Our friend jk over at Three Sources laments:
While I’m willing to defend all the Fed’s actions to date as protection from deflationary shocks, I’ll join Mr. Kudlow in suggesting no further cuts.
Not to pick on jk (as it is not clear from the post whether he fears deflation from world economic growth, excess demand for money, or both), but deflation gets a bad rap — as it should in some cases. Deflation, however, is not all bad. Rather it depends on the cause of deflation.
There is a stark difference between what we will call benign and malign deflation*. Benign is deflation that is caused by an increase in growth. Malign deflation on the other hand is that which is caused by an excess demand for money. In order to understand the difference, recall the equation of exchange:
MV = Py
where M is money, V is velocity, P is the price level, and y is real output. A productivity increase will lead to an increase and y and a decrease in P (for simplicity, we will assume that the changes are equal). The decrease in the price level is quite “natural” to economic growth as the change is not due to some monetary disturbance, but rather an increase in productivity. Additionally, real incomes rise without nominal wage adjustments. This is known as benign deflation and is perfectly healthy (and perhaps desirable) in a growing economy.

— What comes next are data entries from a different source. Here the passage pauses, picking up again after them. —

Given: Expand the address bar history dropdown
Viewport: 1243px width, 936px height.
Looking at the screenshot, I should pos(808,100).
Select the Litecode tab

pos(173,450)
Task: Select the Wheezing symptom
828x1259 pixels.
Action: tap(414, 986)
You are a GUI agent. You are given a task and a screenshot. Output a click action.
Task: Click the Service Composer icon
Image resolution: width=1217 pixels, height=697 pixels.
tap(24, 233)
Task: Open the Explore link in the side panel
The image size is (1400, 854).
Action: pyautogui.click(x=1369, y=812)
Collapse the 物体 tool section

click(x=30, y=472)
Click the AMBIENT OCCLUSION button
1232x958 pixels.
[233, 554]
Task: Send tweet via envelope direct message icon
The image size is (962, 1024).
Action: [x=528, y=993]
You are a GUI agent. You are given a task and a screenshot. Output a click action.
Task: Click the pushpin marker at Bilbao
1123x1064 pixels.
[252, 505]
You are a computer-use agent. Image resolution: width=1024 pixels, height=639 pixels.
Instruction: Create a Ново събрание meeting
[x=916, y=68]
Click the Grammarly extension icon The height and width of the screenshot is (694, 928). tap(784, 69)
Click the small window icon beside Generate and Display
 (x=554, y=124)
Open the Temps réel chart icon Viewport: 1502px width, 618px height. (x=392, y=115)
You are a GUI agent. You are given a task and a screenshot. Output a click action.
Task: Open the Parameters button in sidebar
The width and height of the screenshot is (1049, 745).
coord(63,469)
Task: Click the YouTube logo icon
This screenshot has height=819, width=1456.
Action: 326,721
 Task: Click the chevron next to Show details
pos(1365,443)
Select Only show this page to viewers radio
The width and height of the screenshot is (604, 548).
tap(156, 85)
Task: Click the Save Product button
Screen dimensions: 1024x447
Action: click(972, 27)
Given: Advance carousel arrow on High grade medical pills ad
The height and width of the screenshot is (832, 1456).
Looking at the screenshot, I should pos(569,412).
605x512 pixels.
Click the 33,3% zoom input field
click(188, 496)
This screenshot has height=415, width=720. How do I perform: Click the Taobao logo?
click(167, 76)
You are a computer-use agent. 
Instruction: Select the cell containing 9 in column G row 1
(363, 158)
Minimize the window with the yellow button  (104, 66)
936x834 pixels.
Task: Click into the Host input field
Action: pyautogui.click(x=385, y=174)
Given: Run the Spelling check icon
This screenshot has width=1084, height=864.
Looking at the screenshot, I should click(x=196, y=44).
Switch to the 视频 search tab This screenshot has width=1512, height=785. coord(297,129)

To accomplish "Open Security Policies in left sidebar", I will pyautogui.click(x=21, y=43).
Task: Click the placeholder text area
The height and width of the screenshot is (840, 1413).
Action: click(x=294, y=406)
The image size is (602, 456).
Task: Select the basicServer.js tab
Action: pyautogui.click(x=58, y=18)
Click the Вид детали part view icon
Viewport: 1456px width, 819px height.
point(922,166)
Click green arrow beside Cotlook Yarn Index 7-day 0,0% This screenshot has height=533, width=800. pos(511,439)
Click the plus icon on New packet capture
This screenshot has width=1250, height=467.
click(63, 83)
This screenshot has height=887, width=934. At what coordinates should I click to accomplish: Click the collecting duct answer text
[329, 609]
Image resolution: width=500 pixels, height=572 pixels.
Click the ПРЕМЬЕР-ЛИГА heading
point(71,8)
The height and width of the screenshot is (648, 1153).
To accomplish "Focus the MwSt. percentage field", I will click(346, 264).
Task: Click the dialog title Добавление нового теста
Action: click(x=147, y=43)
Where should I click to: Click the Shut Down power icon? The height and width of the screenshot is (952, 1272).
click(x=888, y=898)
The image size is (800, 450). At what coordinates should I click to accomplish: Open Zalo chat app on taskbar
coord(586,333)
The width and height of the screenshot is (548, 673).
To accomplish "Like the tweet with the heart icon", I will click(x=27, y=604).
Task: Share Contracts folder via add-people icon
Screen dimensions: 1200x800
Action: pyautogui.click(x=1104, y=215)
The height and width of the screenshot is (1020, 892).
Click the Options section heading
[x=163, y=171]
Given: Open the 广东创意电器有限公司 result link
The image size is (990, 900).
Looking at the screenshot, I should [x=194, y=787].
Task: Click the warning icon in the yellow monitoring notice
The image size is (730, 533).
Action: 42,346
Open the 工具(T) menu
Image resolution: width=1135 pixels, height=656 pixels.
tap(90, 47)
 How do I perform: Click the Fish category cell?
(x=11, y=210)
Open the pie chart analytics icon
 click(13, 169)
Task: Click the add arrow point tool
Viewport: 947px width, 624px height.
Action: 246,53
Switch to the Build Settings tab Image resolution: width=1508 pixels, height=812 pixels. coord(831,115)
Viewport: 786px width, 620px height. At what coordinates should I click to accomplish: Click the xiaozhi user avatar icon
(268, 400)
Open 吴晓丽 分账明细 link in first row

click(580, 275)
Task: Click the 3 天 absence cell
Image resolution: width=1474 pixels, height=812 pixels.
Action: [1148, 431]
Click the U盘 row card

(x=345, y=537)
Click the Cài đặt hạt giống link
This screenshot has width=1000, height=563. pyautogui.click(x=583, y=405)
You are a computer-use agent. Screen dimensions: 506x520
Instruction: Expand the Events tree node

By contrast, consider a change in money demand (where money is understood as money holdings). In this case, people will tend to hold more money, which decreases velocity (V). If the central bank does not respond with a corresponding increase in money (M), the pressure falls on the right-hand side of the equation. Thus, there is downward pressure on nominal output (Py). This is known as malign deflation and is necessarily harmful to the economy. As individuals hold more money, they are forgoing potential purchases. This puts downward pressure on the price level. However, prices are sticky and therefore do not fall simultaneously, but rather they fall sequentially. Thus, the downward pressure on prices results in downward pressure on output in sectors where prices are relatively sticky. The result is a reduction in real output as well as a fall in the price level.
As should be obvious, the differences are stark. When deflation results as a consequence of economic growth, this fall in the price level is quite desirable. However, when deflation results due to a monetary shock or central bank mismanagement, the results can be quite startling.
This difference was recently traced by David Beckworth, who finds that in the postbellum United States, there is ample evidence of a difference between benign and malign deflation.
So fear not deflation — as long as it is the result of economic growth.
* This terminology is consistent with that used by Beckworth (2007) and others.